During his apprenticeship, Holloway took advantage of the opportunity to observe the best.
"By watching Dawson, I learned to be disciplined and to keep my head on straight," Holloway said. "I learned to give my all every snap and not to brag about what I do. Dawson didn't do a lot of talking."
Holloway talks more than Snell (most people do), but goes about his business in a similar manner.
"Willie's a shining example to our young kinds on how you should handle yourself," Doty said. "Perseverance pays off. We're very fortunate to have Willie."
Holloway says he never considered quitting as an option. He loves the game too much.
"What I like about football is that it's a team sport," Holloway said. "My favorite part is the way we all come together as brothers. There's nothing like putting together what we've learned and executing on the field."
Never one to shy away from contact, Holloway is a natural fit at middle 'backer.
"I have always thought of myself as a hard hitter," Holloway said. "I give my all every time I make a tackle. Anything I do, it's all or nothing."
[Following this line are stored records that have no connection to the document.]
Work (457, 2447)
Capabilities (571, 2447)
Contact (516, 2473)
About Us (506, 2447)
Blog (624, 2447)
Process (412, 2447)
Holloway has developed an interest in other sports which could extend beyond high school. He has trained in mixed martial arts and will compete in his first jiu jitsu tournament on Saturday, Oct. 20 in Conway, Arkansas.
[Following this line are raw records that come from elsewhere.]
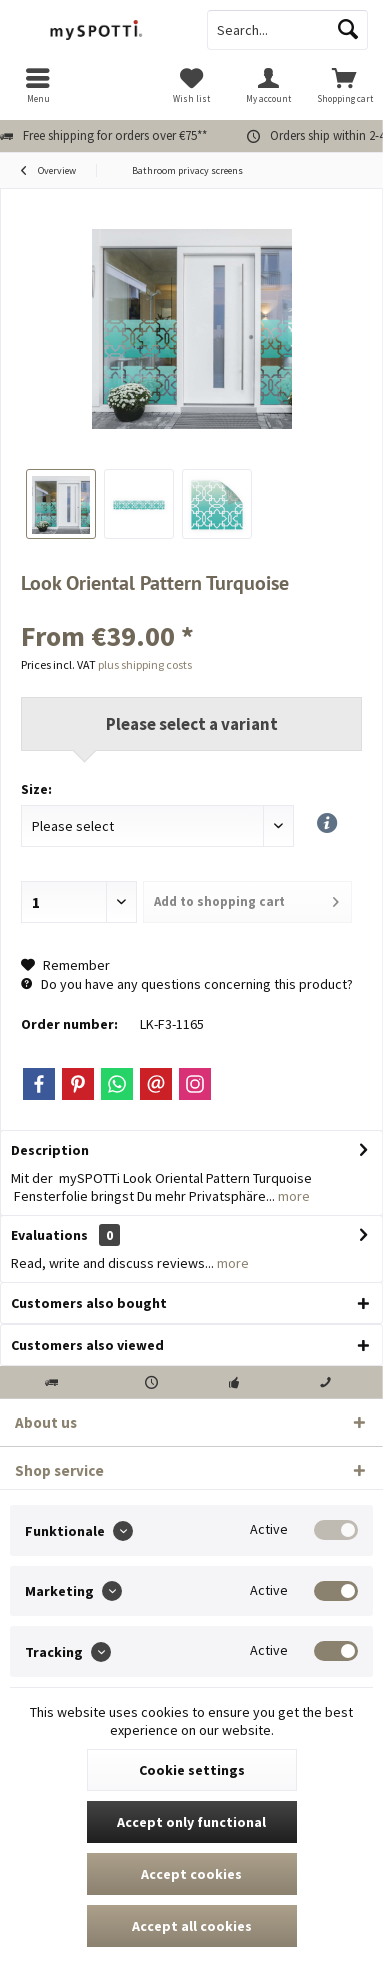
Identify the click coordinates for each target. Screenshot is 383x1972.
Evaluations (49, 1235)
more (292, 1196)
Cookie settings (192, 1770)
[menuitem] (38, 85)
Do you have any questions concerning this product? (187, 984)
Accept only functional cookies (191, 1828)
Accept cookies (191, 1874)
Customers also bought (89, 1303)
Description (50, 1150)
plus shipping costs (145, 664)
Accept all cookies (192, 1926)
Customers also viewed (87, 1345)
"I've been taking jiu jitsu lessons for about seven or eight months," Holloway said. "One of my buddies, Joseph Willis, opened a gym. I've always liked to wrestle, so he got me into it. Matthew Matherne, a state champion wrestler at OCS, does jiu jitsu with me."
Holloway says the jiu jitsu training has carried over to the football field.
Jiu jitsu has helped me with my cardio and conditioning," Holloway said. "Being on the mat for seven minutes is pretty tiring.
"Jiu jitsu takes a lot of discipline. You don't just jump out there and fight. It's helped me with football as far as keeping my cool."
On the field, Holloway has helped an inexperienced defense improve every week.
"I think we're coming along pretty good," Holloway said of the Panthers' defense. "We lost a lot of people last year, but we've had people step up and play well."
Holloway would be part of that group.
"Willie had a good guy to watch and learn from in Dawson Snell," Doty said. "He kind of set the tone for us as far as how a linebacker should play, study film and practice. Dawson started the tradition, and Willie has continued it. We'll see who takes the torch next year."
After high school, Holloway plans to attend ULM, major in criminal justice and become a state trooper.
"I like being a leader," Holloway said. "I feel like being a state trooper and protecting the community would be a good job for me."
As for football, Holloway realizes his career his winding down.
"This is my last year to step on the field," Holloway said. "I just want to go as hard as I can every snap, so I'll have no regrets at the end of the year. I don't want to go home knowing I could have done something better."
Holloway's all or nothing mindset will not allow him to give anything but his best.